* **DOCUMENT EXCERPT**
»»

After all, we are from Yorkshire, which means two things. First of all, the Yorkshire Dales are literally ten minutes from our front door, which means that if we want river gorges, incredibly high waterfalls and deep potholes, we don't have to go all the way to Dorset to find them. It also means that, as Yorkshire natives, we're as tight as the proverbial duck's arse and as a result  there was no way we were going to fork out the thick end of twelve quid to see something we could see closer to home for free.

So, we pulled a U turn quicker than a cabinet minister with an unpopular policy and headed back to Lydford proper, pulling in to the ample (and free) public car park opposite the pub. Because we're all high tech and cutting edge, (and because it was free - I mentioned that we were tight didn't I?)  I'd downloaded English Heritage's audio guide onto my 'phone (thanks to the free WIFI in the pub the day before - sometimes I bloody love living in the future) so we didn't cross the road to the castle immediately.

Instead the guide directed us to turn right out of the car park and down the road a bit to a little field on the right hand side of the road near the old post office. It's not an obvious landmark, and had the guide not directed us there we wouldn't even have noticed this unremarkable little patch of grass. Aside from a slight mound running through it seems to be completely featureless. That mound is important though - because it's the remains of Anglo Saxon defensive earthworks, which means it's a direct physical connection to the men and women who defended Alfred's kingdom of Wessex more than a thousand years ago.



An unimpressive bump in a field to some, perhaps, but to me it's basically time travel, and I love time travel!

««

* **DATASET EXCERPT**
»»

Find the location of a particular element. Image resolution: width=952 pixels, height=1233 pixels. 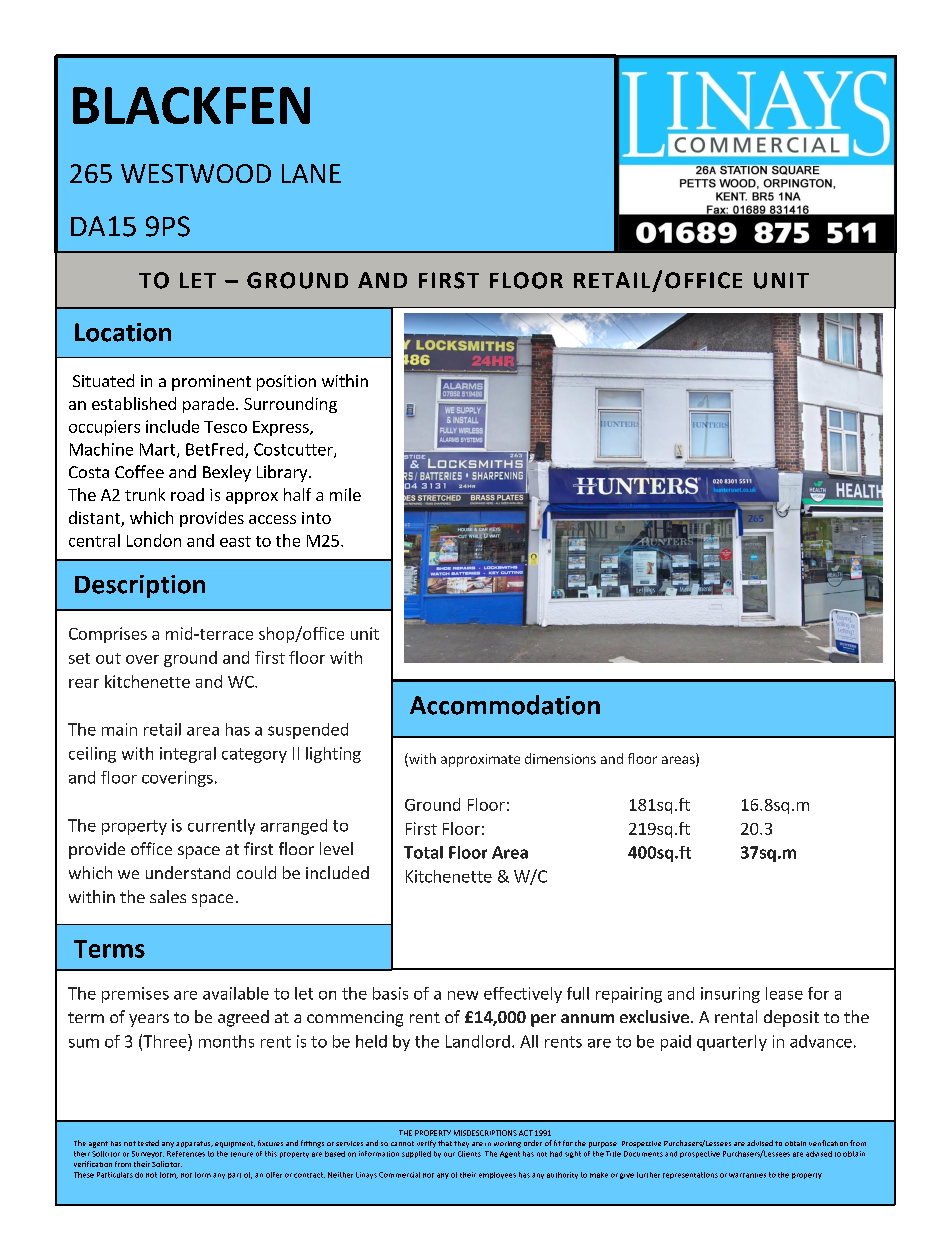

WESTWOOD is located at coordinates (196, 173).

««

Please edit the stretch of the Lydford account from "So, we pulled" through "the castle immediately.", replacing "cabinet minister" with "prime minister".

* **RESPONSE TO THIS EXERCISE**
So, we pulled a U turn quicker than a prime minister with an unpopular policy and headed back to Lydford proper, pulling in to the ample (and free) public car park opposite the pub. Because we're all high tech and cutting edge, (and because it was free - I mentioned that we were tight didn't I?)  I'd downloaded English Heritage's audio guide onto my 'phone (thanks to the free WIFI in the pub the day before - sometimes I bloody love living in the future) so we didn't cross the road to the castle immediately.